Point de vue sur la crise - Implant n° 1 du 01/02/2005
 

Implant n° 1 du 01/02/2005

 

Éditorial

Xavier Assémat-Tessandier  

Rédacteur en chef

Si l'on en croit certains « experts » en économie de la santé , la crise des professions de santé vient, dans le contexte actuel, d'un exercice nécessairement pluridisciplinaire de la pratique médicale, de l'inadaptation de « l'idéologie dominante chez les professionnels de santé : celle de la médecine libérale ». Selon eux, le libéralisme (économique ?) a de beaux jours devant lui. En revanche, la médecine dite « libérale » est...

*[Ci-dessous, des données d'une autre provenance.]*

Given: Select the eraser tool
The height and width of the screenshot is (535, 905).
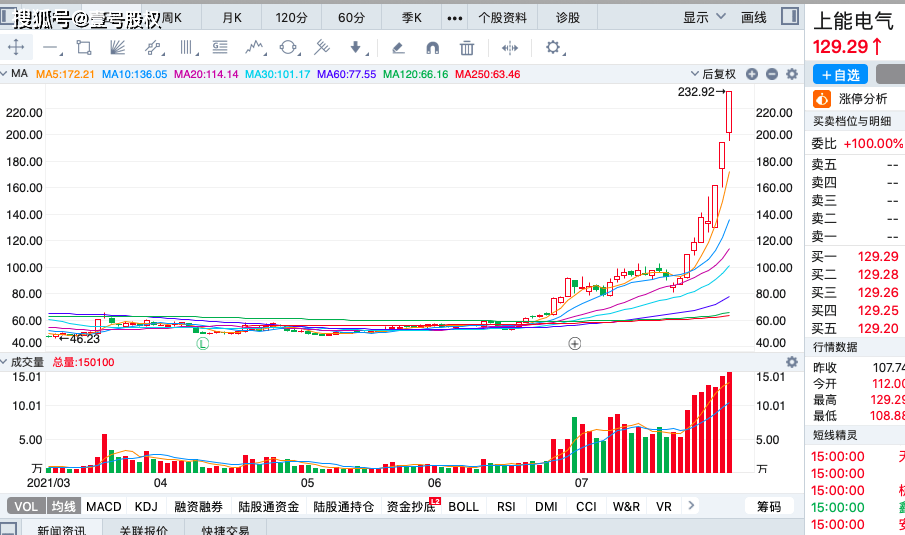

Si l'on en croit certains « experts » en économie de la santé , la crise des professions de santé vient, dans le contexte actuel, d'un exercice nécessairement pluridisciplinaire de la pratique médicale, de l'inadaptation de « l'idéologie dominante chez les professionnels de santé : celle de la médecine libérale ». Selon eux, le libéralisme (économique ?) a de beaux jours devant lui. En revanche, la médecine dite « libérale » est mort-née, n'ayant jamais vécu et ne méritant pas de vivre. L'idéologie libérale est celle de « travailleurs » indépendants, jamais contraints de se coordonner, et donc incapables de répondre à la nécessaire coordination des savoirs, dont l'explosion ne permet plus à un seul individu de tout connaître, et donc d'être totalement efficace dans ses prescriptions. Ce terme de « travailleur » a des relents de lutte égalitaire, assez éloignés, pour moi, de la définition de la profession libérale emprunté à mon Petit Larousse : « profession civile non salariée, qui a pour objet un travail intellectuel effectué dans le respect de règles déontologiques ». Je me sens, pour ma part, plus proche de cette définition que de celle d'un OS (ouvrier de santé). Je sais cependant ces experts trop cultivés pour penser que le passage du professionnel de santé libéral au travailleur indépendant (et pas pour longtemps) ne relève pas d'une erreur sémantique, mais sous-tend une idéologie égalitaire totalitaire dont on peut constater les dégâts dans notre système de santé.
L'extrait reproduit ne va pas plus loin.